Redmond bowing to the inexorable march of cloud computing...
Written by Natasha Lomas, Contributor

Redmond bowing to the inexorable march of cloud computing...

Microsoft has bowed to the inevitable and announced it is making its Office suite available as a subscription service in the cloud.

The new cloud offering - called Office 365 - launched in beta yesterday, with full worldwide launch in 40 countries planned for next year.

Office 365 will see Microsoft's productivity suite bundled up with its collaboration, email and unified communications web services SharePoint Online, Exchange Online and Lync Online. Microsoft Dynamics CRM Online will also be added to the offering next year.

Businesses are no longer asking whether they should move to cloud, according to Kurt DelBene, president of Microsoft's Office Division, speaking at the launch of Office 365, "but when and what to move".

Microsoft Office 365: Login

Microsoft's Office 365 productivity suite
(Screenshot: Microsoft)

"We are unequivocally at a pivot point in the adoption of cloud services," he added.

Microsoft will be offering two flavours of Office 365 - one for SMEs with up to 25 employees, and one for enterprises. The latter will include a sliding price per seat scale to cater for different types of users.

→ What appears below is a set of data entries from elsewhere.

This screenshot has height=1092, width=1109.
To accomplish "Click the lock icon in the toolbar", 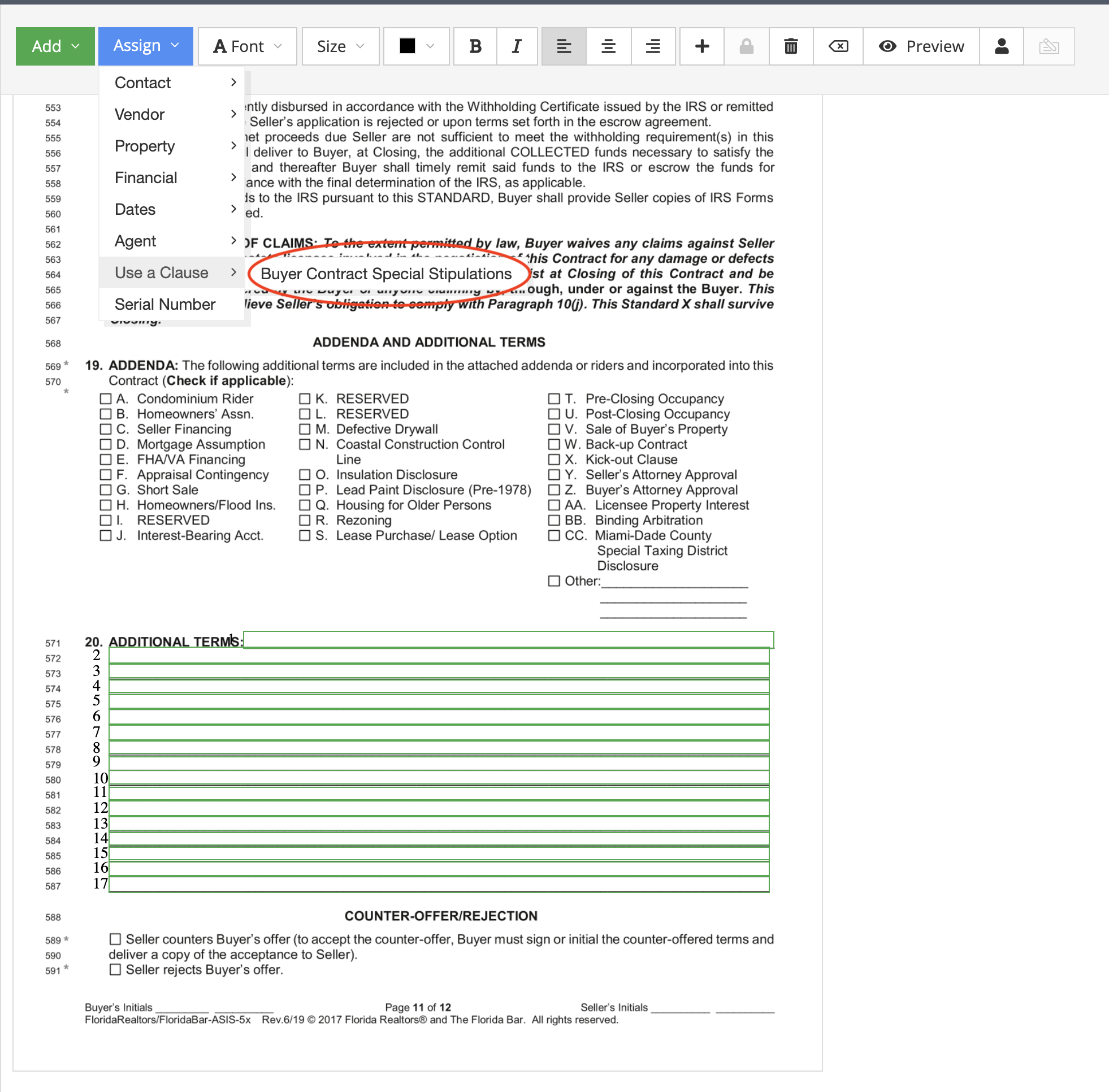I will (x=746, y=46).
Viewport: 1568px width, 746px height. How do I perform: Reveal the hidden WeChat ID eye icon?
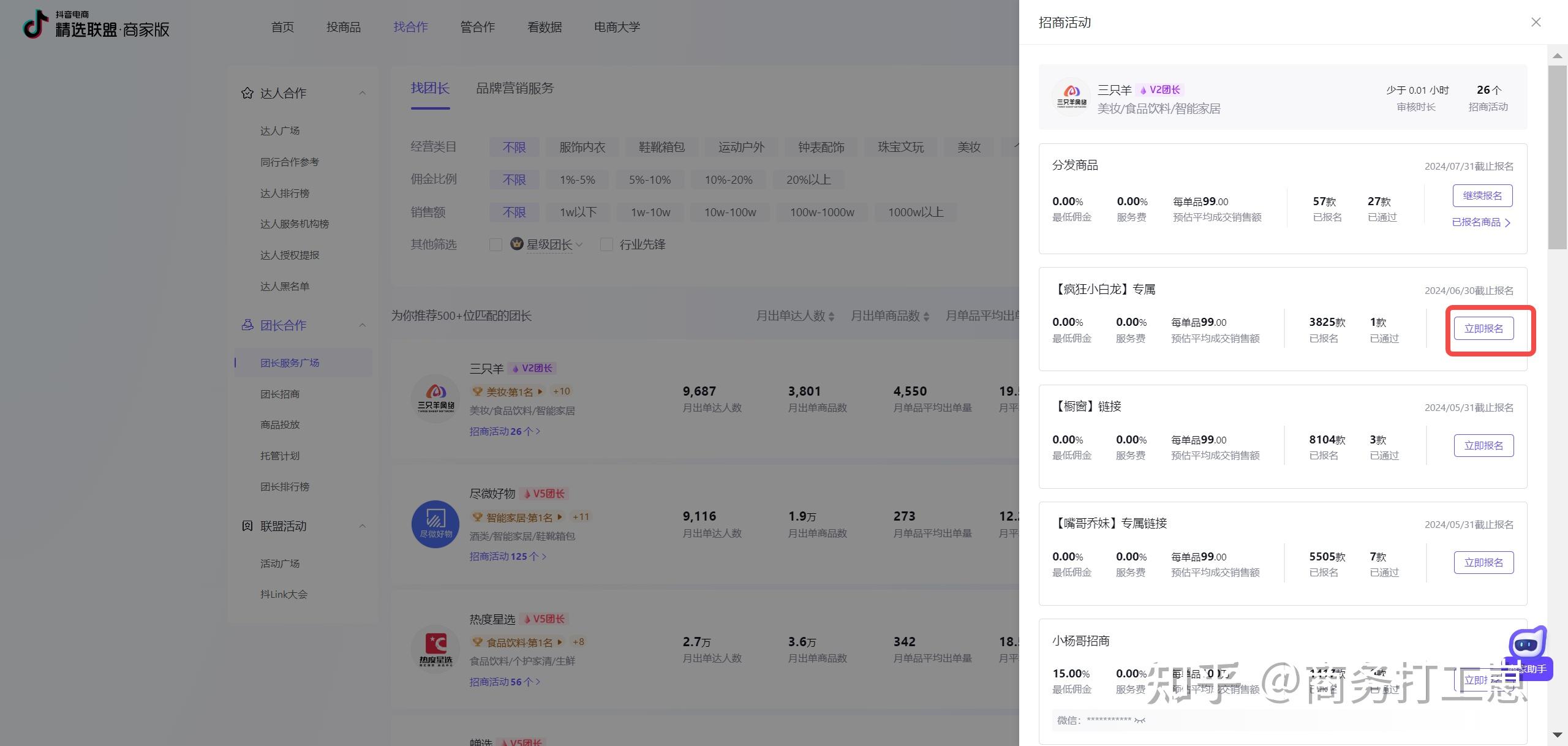pyautogui.click(x=1139, y=720)
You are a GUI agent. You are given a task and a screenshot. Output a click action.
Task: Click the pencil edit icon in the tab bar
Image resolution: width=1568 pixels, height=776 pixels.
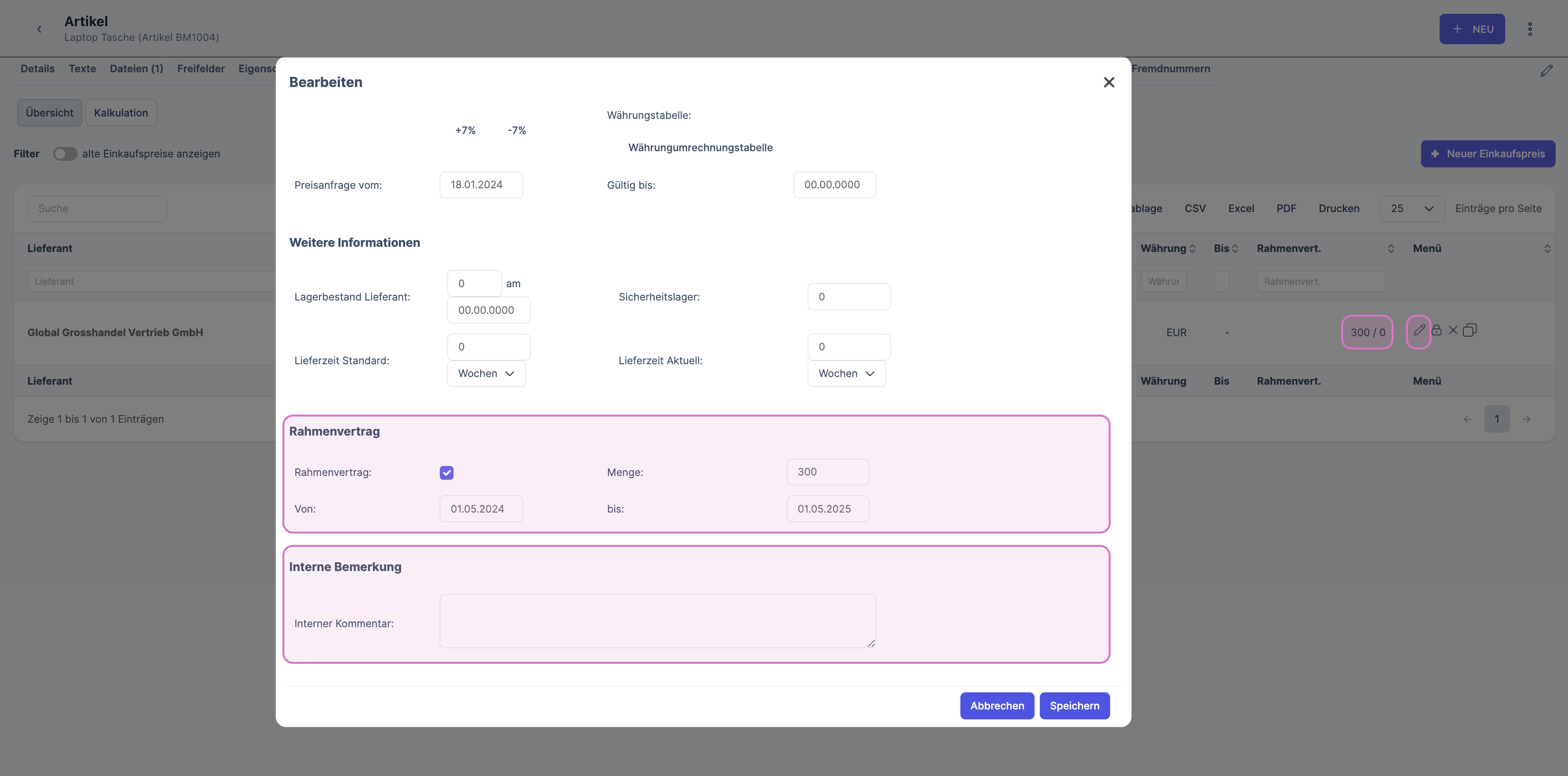click(x=1546, y=71)
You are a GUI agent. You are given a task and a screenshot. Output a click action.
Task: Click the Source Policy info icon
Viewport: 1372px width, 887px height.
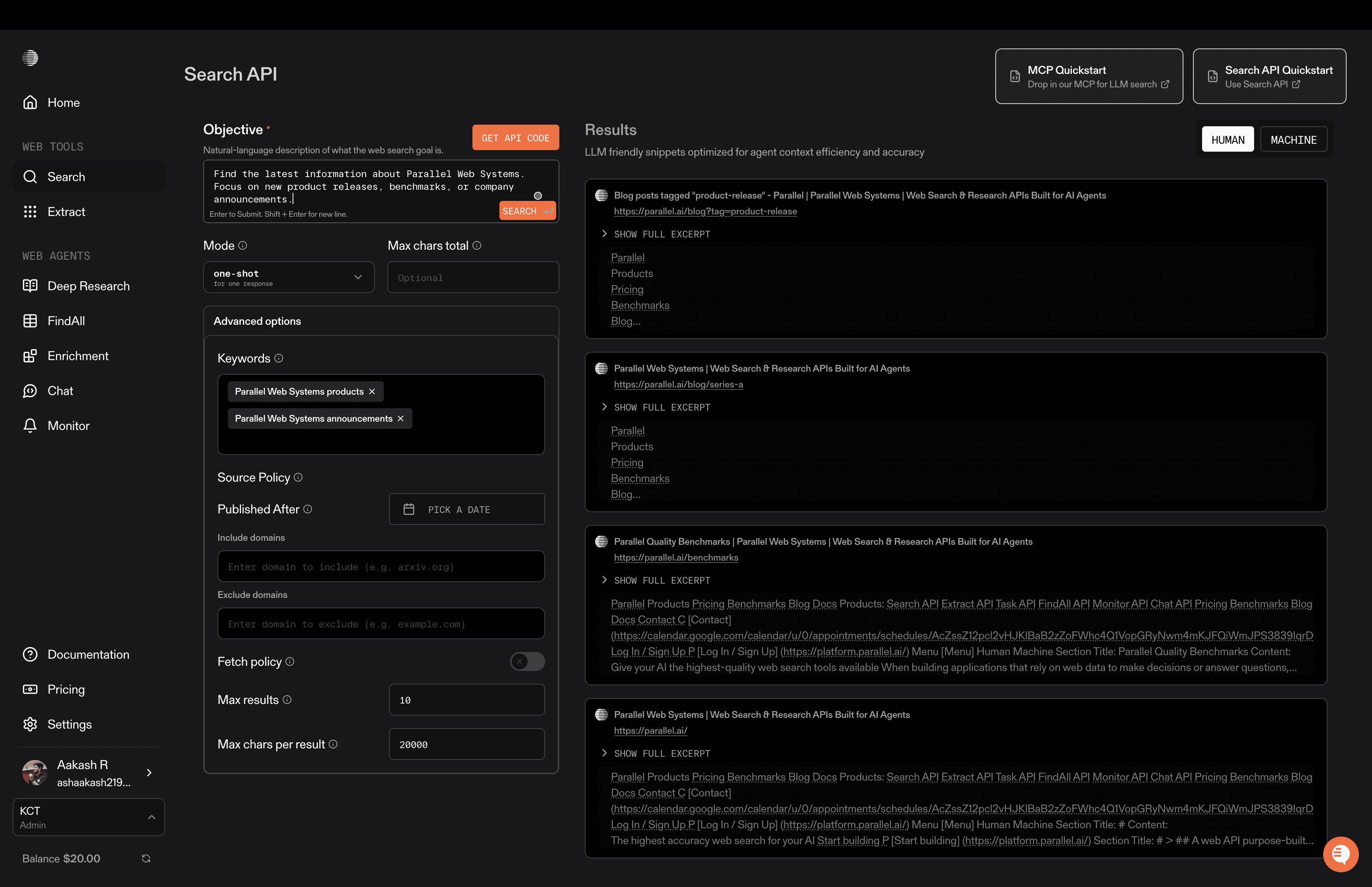tap(298, 478)
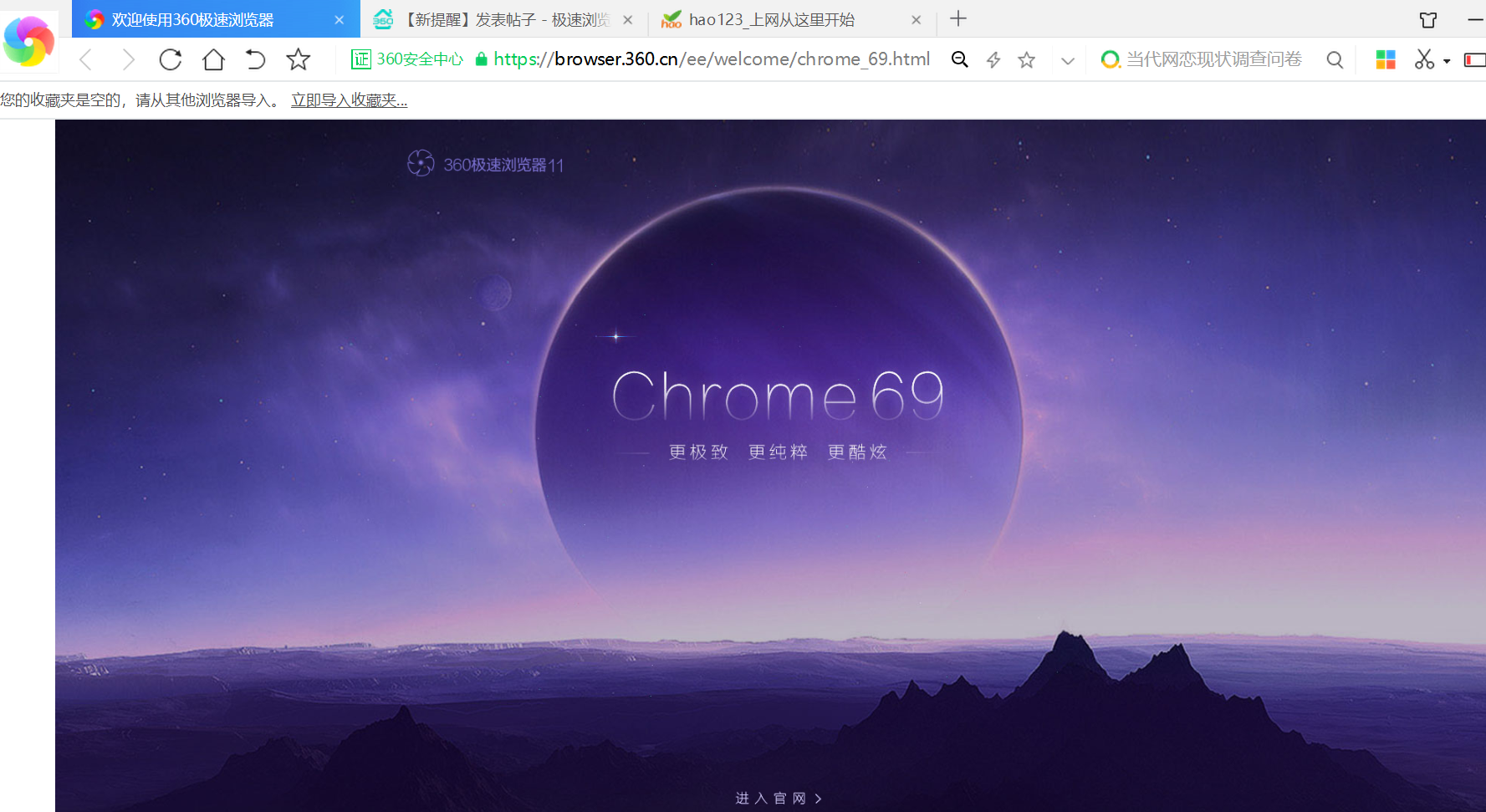Screen dimensions: 1486x812
Task: Click the 立即导入收藏夹 import link
Action: (349, 100)
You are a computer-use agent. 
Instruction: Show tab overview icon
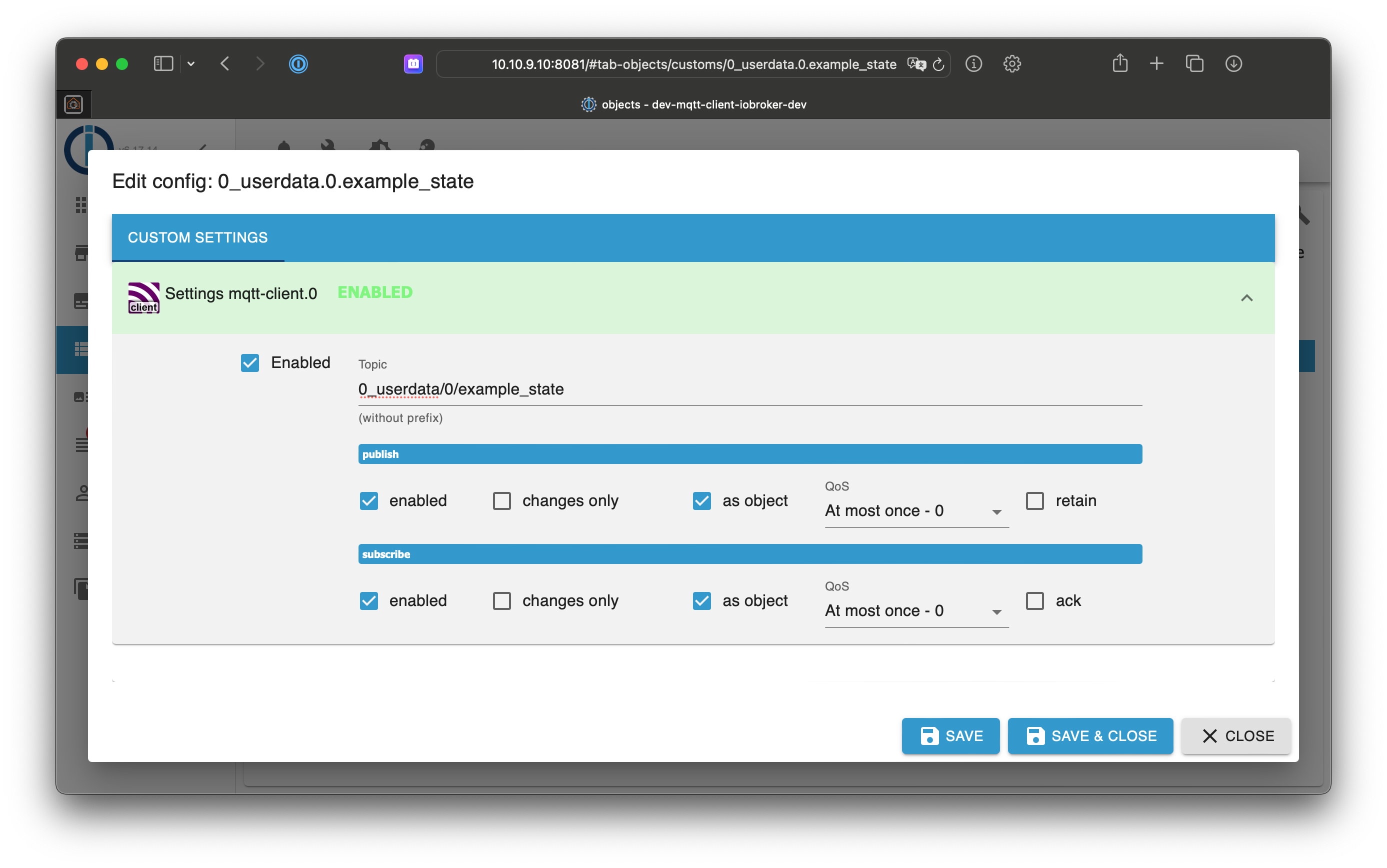(x=1194, y=63)
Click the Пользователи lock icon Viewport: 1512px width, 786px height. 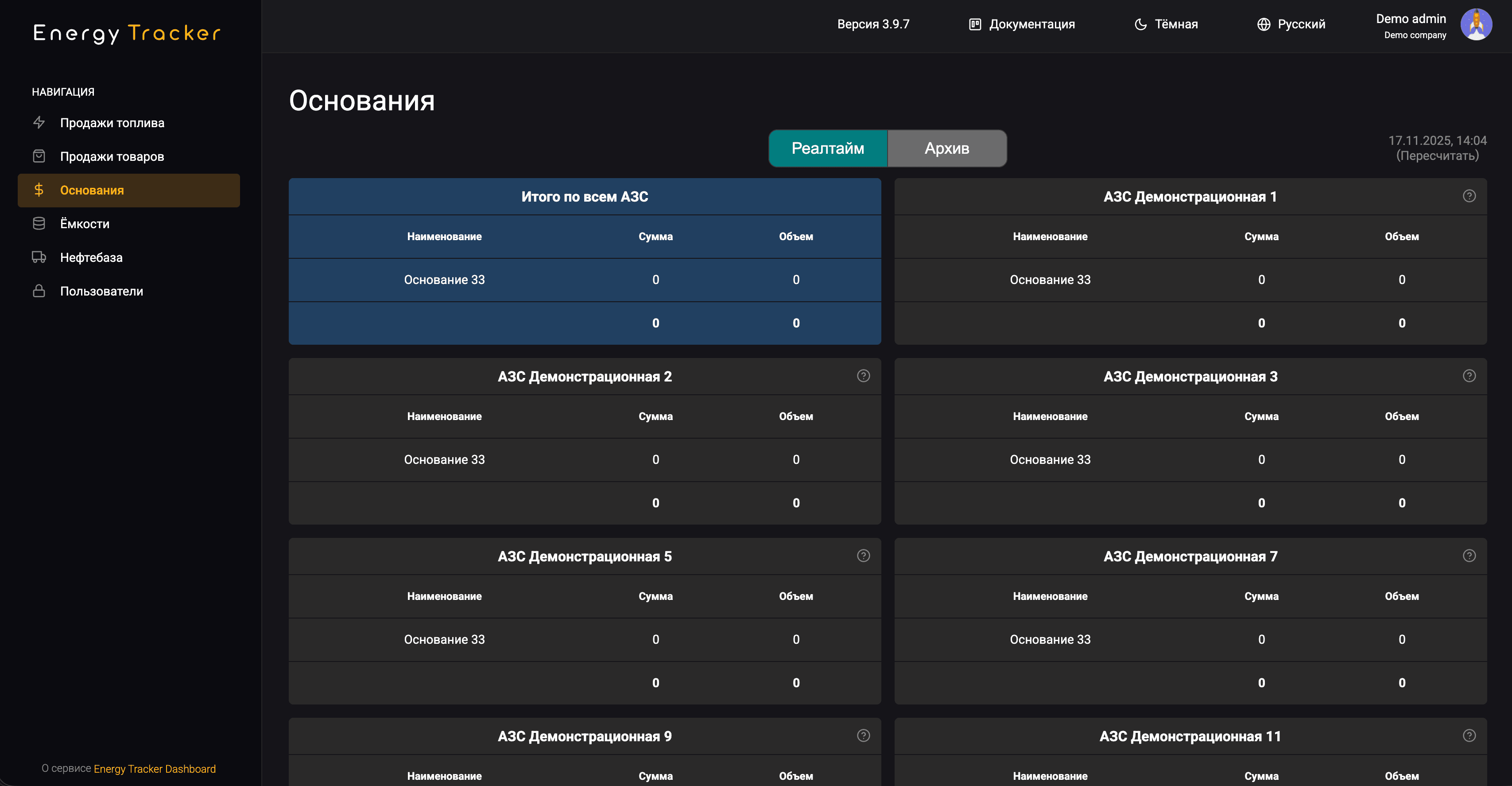(x=39, y=291)
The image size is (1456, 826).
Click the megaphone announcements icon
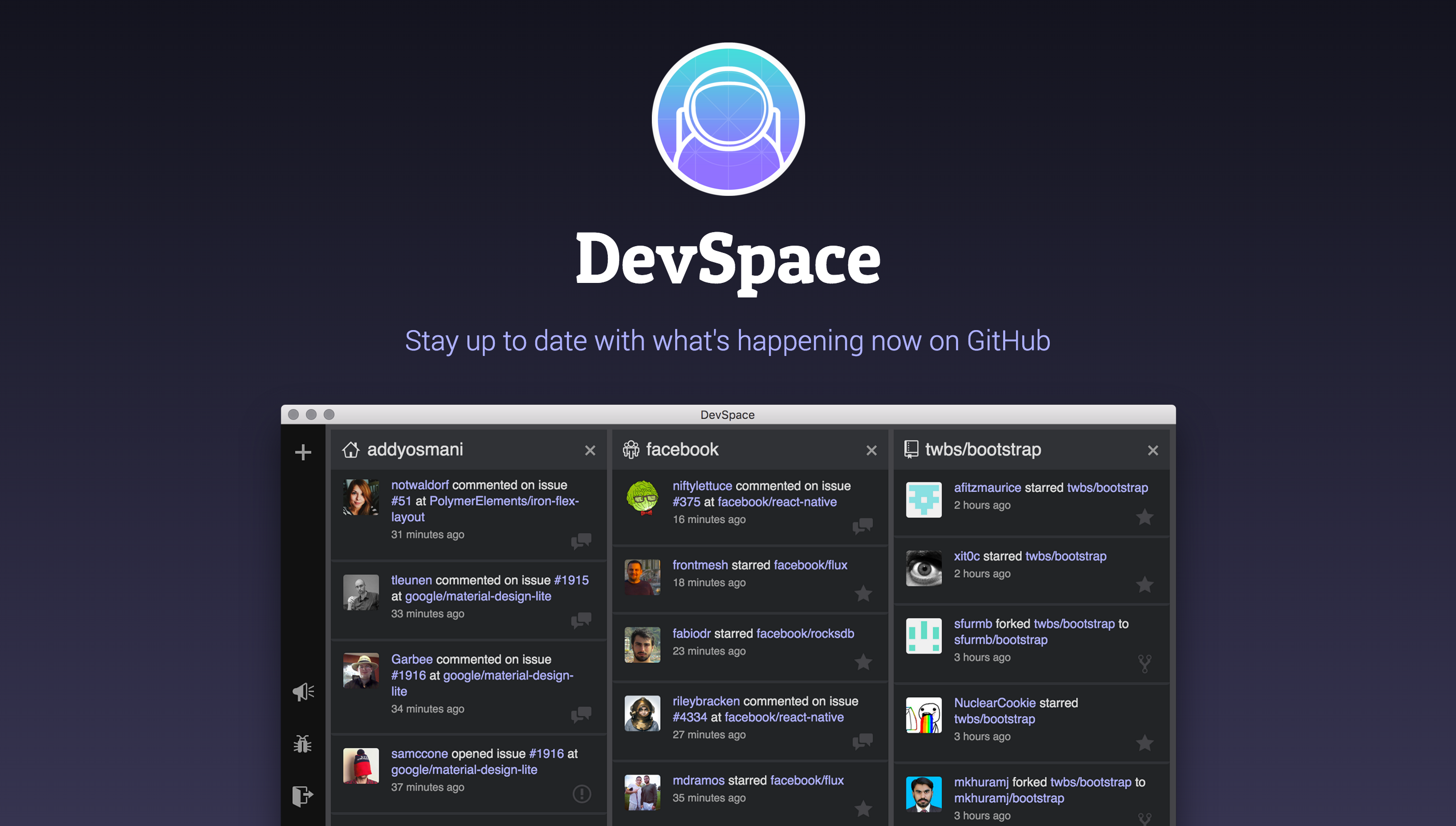click(303, 692)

The list price for Office 365 for enterprises starts at $2 per user per month, for a basic service offering email functionality, rising to $27 per month for a fully featured productivity suite suitable for a C-suite exec. Volume discounts can also apply.

"One size does not fit all in this segment," said Chris Capossela, vice president of Microsoft's Office Division. "[Office 365 for enterprise offers businesses] a single platform for all their users. You're not going to use one company's solution for as certain set of users and another company's for another. That's a management nightmare."

Office 365 for SMEs will cost $6 per user per month - and will allow start-ups, entrepreneurs and SMEs to tap up the same enterprise-grade software as larger competitors, said DelBene. "They can compete with those large organisations immediately - right out of the gate," he added.

Redmond is also including...

...a 99.9 per cent uptime money-back guarantee for Office 365.

By putting Office in the cloud Microsoft is potentially leading one of its most lucrative cashcows to slaughter. Philip Carnelley, research director at analyst house TechMarketView, said that Office currently generates around $18bn in revenues per year - with the Office business accounted for almost half of Microsoft's total operating profit last year.

Moving to a software as a service (SaaS) subscription model is necessary for Microsoft to compete with the likes of Google and IBM in the office productivity sector, according to Carnelley, but "will squeeze margins" in Redmond.

Microsoft Office 365: Document sharing

Document sharing via Microsoft's Office 365 productivity suite
(Screenshot: Microsoft)

"Microsoft can't afford to lose share but it also looks clear to us that moving to a SaaS solution - with its pay-as-you-go flexibility, the need to provide huge datacentres to support the applications and storage - will squeeze margins. More than that, a SaaS offering which only requires a browser means it'll become easier than ever to switch providers, which will impact on prices, further lowering margins and revenues," he said in a statement.

"This was a necessary step but the debates in Redmond must have been fierce," Carnelley added.

Microsoft's Capossela claimed Office 365 represents new business opportunities for Microsoft both at the low end - in reaching the IT department-less customers that they've never reached before - and also in the enterprise sphere as the company broadens its offering.

"Traditionally Microsoft has only competed in the software space which is about 15 per cent of any IT budget," said Capossela. "With Office 365 and out other cloud services we're actually now in much larger pool of IT spend because we're actually running a company's infrastructure."

In addition to Office 365 for SMEs and enterprises, Microsoft said it will launch Office 365 for education next year to target the academic community.